- Born: 1871 Dublin
- Died: 1921 (aged 49–50) Dublin
- Other names: W.A. Scott
- Occupations: Architect, Academic
- Known for: Chair of Architecture at University College, Dublin
- Spouse: Kate Crumley ​(m. 1900)​

= William Alphonsus Scott =

Irish Roman Catholic architectural historian

William Alphonsus Scott (1871–1921) was an Irish Roman Catholic ecclesiastical architectural historian, academic, and was the most significant architect active throughout late 19th and early 20 century Ireland. His offices were first located in Drogheda, later located at 45 Mountjoy Square, Dublin.

==Career==
Scott was apprenticed to Thomas Newenham Deane in the early 1890s. Deane was Superintendent of National Monuments. He worked in London from 1899 to 1902 and was there influenced by the Arts & Crafts movement. His ecclesiastical work, mostly for Catholic churches, was influenced by Early Irish Christian and Byzantine architecture. In 1911, he was appointed Chair of Architecture at University College, Dublin, succeeding the eminent Sir Thomas Drew. Much of his was completed by fellow academic Rudolf Maximilian Butler (1872–1943), then of 23 Kildare Street, Dublin.

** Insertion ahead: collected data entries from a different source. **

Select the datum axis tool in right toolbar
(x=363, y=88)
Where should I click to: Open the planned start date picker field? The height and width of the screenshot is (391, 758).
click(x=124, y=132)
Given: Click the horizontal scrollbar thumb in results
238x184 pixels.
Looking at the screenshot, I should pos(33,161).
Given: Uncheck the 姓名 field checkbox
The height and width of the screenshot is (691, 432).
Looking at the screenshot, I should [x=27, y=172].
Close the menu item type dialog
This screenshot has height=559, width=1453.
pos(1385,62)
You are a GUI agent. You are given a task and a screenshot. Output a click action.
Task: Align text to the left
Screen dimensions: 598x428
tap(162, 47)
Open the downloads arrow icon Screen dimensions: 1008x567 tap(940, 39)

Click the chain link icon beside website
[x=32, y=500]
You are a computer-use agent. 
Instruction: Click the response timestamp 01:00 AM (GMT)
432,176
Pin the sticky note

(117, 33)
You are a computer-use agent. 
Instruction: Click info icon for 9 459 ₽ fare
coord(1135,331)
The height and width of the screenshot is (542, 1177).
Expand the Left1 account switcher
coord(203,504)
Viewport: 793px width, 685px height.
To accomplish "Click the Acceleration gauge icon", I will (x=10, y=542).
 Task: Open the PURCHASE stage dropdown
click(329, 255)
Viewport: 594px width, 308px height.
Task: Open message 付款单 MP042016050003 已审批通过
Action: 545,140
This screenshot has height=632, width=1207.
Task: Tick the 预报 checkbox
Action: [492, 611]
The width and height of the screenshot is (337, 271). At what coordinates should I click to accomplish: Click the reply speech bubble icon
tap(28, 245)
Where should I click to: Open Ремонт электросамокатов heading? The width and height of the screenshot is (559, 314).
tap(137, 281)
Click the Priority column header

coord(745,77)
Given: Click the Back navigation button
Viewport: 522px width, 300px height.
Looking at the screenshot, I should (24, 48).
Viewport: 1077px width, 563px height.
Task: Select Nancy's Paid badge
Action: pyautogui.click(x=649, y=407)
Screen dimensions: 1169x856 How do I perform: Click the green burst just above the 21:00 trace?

Scott is also credited with the restoration and furniture design for Thoor Ballylee, the country residence of the poet William Butler Yeats.

==Personal life==
Scott married Kate Crumley, daughter of Patrick, in Enniskillen on 4 September 1900.

==Works==
- 1910 Repair and renovation on the Catholic and Protestant Chapels at St. Davnet's Hospital, Monaghan, Co. Monaghan.
- Talbots Inch Village, Kilkenny. Commissioned by Ellen Cuffe, Countess of Desart.